### Aim of the task
Using the word "height" as the filter, copy each matching line from the records.

### Stored data entries
+ + +

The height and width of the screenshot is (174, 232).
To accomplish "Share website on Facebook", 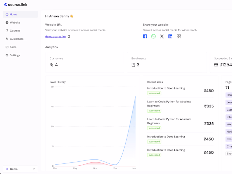I will pyautogui.click(x=145, y=36).
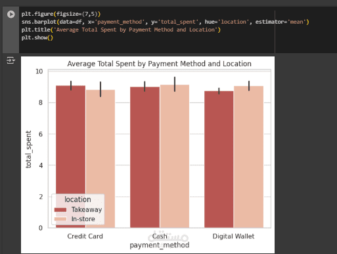Click the Credit Card axis label

point(85,236)
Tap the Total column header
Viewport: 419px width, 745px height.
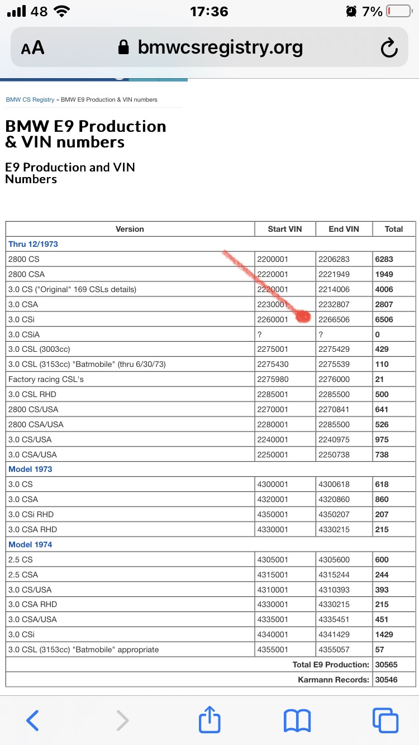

+ + +

### Output for this exercise
The height and width of the screenshot is (174, 232).
Viewport: 419px width, 745px height.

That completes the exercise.